Re: Discussion of id.loc.gov

From: McGrath, Kelley C. <kmcgrath_at_nyob> Date: Tue, 19 May 2009 13:42:10 -0400 To: NGC4LIB_at_LISTSERV.ND.EDU

With LCSH, as far as I understand it, it used to be that only two types of heading strings (with more than one subfield) were explicitly established (and thus had their own identifier):

1. Where a heading could not be constructed based on instructions for free-floating subdivisions, patterns (as are common in music), or the ability to subdivide geographically and therefore had to be established editorially.

2. Where a cross-reference was wanted for a string that otherwise could have been legitimately constructed according to the rules. An example would be "Diabetes $x Patients." Patients is free-floating under disease names, but this heading was established so that an explicit cross-reference could be made from "Diabetics."

This changed fairly recently when LC, in response to popular demand, decided to start separately establishing strings that could be derived from the rules and that don't need x-refs.
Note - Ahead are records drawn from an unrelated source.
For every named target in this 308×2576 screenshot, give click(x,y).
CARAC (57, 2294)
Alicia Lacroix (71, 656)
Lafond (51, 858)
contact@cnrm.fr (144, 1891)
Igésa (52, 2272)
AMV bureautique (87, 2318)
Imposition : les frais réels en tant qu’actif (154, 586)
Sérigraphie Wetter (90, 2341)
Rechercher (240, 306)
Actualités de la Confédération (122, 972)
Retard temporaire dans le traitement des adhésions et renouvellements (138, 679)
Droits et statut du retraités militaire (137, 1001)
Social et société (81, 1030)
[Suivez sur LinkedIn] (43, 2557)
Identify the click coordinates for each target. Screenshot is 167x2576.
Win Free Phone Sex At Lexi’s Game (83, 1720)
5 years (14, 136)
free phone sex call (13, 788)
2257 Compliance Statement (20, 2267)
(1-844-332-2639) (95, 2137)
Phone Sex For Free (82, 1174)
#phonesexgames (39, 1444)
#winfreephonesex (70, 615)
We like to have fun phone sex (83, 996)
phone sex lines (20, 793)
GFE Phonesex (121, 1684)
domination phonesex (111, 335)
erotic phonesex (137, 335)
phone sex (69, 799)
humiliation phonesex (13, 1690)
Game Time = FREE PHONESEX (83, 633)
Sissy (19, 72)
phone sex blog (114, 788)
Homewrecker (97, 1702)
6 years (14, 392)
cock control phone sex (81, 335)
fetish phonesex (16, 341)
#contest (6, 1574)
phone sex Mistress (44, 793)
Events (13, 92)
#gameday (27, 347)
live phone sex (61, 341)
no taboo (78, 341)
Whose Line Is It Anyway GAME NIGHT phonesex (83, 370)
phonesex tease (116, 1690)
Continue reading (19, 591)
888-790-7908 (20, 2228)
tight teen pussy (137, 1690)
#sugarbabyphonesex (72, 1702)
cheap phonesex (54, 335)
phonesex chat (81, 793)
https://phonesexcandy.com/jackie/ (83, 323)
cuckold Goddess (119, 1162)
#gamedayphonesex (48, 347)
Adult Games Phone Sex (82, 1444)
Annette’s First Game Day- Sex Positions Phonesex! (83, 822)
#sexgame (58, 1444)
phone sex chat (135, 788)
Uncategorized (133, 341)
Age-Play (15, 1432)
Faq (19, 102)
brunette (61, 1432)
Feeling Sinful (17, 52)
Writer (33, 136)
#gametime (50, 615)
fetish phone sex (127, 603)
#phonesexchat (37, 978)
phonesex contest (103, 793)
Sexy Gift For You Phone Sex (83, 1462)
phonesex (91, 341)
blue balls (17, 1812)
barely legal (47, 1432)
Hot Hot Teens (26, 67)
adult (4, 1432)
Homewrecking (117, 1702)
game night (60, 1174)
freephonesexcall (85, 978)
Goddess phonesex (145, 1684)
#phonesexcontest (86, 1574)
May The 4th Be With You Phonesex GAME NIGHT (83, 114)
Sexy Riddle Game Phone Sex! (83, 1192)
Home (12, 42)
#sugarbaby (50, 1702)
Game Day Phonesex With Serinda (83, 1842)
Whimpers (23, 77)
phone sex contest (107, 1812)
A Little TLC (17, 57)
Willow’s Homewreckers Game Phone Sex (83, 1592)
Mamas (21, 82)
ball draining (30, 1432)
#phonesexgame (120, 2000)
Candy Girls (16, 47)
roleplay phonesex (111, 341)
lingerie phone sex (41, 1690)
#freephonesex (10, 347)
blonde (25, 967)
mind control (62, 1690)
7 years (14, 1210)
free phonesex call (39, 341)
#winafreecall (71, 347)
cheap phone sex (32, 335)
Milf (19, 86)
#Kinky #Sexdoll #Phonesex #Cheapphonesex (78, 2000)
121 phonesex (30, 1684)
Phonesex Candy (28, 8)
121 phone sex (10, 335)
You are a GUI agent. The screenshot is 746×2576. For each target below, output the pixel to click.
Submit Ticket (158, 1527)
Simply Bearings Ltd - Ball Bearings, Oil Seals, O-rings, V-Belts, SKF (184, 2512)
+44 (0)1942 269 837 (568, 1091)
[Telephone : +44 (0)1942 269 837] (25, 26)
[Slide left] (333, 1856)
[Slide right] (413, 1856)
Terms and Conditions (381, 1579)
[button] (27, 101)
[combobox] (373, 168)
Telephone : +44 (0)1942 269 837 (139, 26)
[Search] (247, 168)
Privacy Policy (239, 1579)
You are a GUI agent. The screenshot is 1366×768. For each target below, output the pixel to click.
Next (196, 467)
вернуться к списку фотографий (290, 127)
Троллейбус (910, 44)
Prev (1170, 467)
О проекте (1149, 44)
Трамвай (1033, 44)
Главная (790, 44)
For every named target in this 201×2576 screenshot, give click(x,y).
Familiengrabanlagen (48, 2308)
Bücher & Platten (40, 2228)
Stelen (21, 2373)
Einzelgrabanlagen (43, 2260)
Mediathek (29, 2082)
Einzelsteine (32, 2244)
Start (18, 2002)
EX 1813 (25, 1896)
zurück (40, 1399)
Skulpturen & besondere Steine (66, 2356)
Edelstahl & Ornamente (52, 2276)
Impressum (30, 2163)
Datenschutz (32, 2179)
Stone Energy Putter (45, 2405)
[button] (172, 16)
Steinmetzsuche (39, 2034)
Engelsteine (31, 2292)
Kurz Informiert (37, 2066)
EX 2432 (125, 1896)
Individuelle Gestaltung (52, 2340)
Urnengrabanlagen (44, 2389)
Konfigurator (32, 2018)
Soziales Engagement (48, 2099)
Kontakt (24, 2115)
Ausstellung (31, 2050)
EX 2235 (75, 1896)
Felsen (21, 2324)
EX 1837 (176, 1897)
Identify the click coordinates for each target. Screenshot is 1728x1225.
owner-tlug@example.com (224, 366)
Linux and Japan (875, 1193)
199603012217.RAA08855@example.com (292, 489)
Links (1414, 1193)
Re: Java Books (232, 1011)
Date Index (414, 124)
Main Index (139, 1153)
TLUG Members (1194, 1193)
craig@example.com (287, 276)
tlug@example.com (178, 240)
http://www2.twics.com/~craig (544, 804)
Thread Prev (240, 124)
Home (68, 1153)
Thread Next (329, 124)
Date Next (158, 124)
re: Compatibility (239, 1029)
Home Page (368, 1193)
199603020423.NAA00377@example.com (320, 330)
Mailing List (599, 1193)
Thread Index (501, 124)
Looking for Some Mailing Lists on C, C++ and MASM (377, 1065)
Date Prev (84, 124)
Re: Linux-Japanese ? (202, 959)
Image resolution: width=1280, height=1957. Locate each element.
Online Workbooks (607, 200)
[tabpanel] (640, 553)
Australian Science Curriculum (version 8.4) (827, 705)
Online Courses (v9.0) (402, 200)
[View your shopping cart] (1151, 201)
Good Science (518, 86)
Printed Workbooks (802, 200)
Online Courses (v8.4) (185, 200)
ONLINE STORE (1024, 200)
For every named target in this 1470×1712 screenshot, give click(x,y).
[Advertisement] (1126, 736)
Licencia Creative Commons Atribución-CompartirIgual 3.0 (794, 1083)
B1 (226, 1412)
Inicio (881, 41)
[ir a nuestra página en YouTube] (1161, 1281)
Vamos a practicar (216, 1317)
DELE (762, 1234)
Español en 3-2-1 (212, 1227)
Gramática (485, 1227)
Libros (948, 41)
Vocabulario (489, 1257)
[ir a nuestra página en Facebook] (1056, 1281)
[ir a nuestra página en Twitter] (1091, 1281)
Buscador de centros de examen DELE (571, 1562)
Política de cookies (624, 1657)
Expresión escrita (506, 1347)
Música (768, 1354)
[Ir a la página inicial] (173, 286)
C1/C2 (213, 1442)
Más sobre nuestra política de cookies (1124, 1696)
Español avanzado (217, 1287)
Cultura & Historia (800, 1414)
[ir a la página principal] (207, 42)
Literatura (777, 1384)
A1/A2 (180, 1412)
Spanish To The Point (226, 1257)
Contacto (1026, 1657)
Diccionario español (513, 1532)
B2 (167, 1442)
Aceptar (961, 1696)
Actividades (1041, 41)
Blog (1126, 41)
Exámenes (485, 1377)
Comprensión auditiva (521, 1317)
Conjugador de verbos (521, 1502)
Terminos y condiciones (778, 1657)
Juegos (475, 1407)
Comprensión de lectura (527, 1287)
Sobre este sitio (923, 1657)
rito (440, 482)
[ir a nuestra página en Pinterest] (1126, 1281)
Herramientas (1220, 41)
This is apparently due to the fact that many ILSs require a corresponding authority record for an entire subject heading string in order to validate it. Any subject authority record that has a 667 field that says "Record generated for validation purposes" is one of these. 

To my mind, this is a misguided and short-sighted approach and we would be better off trying to come up with a way to make the rules for combining subject terms more machine-friendly so that they can be manipulated and validated more usefully and systematically. The ILSs should be helping us not we should be contorting ourselves to help the ILSs (although to be fair, someone probably told them it should work that way).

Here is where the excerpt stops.